Grad school became increasingly stressful, but in 2007, one of my friends who had been practicing yoga for years invited me to attend a yoga session that was being taught at the community center in her town. I was immediately hooked from the first day. I couldn’t believe how calm I felt afterward, and that lightness carried with me throughout the week. I felt like I had received an hour-long massage and could move freely in my own environment for probably the first time in years. After the 11-week session was over, I found another studio nearby and attended weekly classes. I was building up strength, flexibility, and the ability to hold my depression at bay without medication. However, I eventually couldn’t work in the commute to yoga while finishing up comprehensive exams, dissertation proposal drafts, and research, so I became fully focused on academics yet again by the end of 2008.
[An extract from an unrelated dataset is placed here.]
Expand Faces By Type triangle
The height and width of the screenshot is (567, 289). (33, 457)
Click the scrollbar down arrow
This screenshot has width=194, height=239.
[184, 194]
During my last year of grad school in 2009, my life was taking an exciting but scary turn. I had gotten a full-time job teaching at my dream school, and was encouraged to finish my dissertation a semester early so as to make my application for their tenure-track job more competitive. My husband, knowing that I would get the position (I was not so sure!) made a gutsy move and put our house on the market, which I felt put even more pressure on me to get the job. I was teaching four classes a semester, finishing my dissertation, showing our house, packing for a move, and prepping for a job talk. My relationship with my husband became strained even more as he became tired of his role as the “dissertation widower.” I began to lose weight rapidly. My normal weight of 130 pounds (at 5’9”) dropped to 120 in about a week, right around Thanksgiving. I experienced my first panic attack while sitting in a restaurant with my best friend, not knowing what was happening to me because I had never really felt anxiety of that magnitude before. I dropped down to a low of 117 pounds and was having five to six anxiety attacks daily. I couldn’t stand up to lecture by my third class of the day and could no longer walk up the stairs to get to the second floor of the building where I taught.
I defended my dissertation in December of 2009 and had a complete breakdown the following month. I brought myself to my doctor who prescribed an SSRI to control my anxiety just so that I could get through the move and the job talk I had scheduled for late January. In a matter of a few days, we had moved into our new home, I had gotten the tenure-track position, and my husband and I began to repair our relationship. I was able to eat again, and when I could keep myself at 125 pounds, I went to a yoga class near the university where I teach. I was weak, tired, and had lost most of the muscle mass I had built up from the previous year’s worth of yoga. I couldn’t hold a plank, couldn’t do a push up, and became out of breath almost immediately. But I kept at it and yoga slowly brought me back up out of the mental and physical fog that had become my life. My yoga instructors are amazing. They were kind to me when I was unkind to myself, and they encouraged me to begin letting go of the anxiety I couldn’t shake on my own. Yoga was and continues to be a welcome break in my day where I can truly focus inward and get to know who I am. Being able to do my practice regularly has been the biggest reward to me. Because I couldn’t focus on myself at all during the past few years, having time to get to yoga and (literally) just breathe has helped me to slow…. everything….down….and learn about who I am as a result of the numerous life changes I’ve gone through.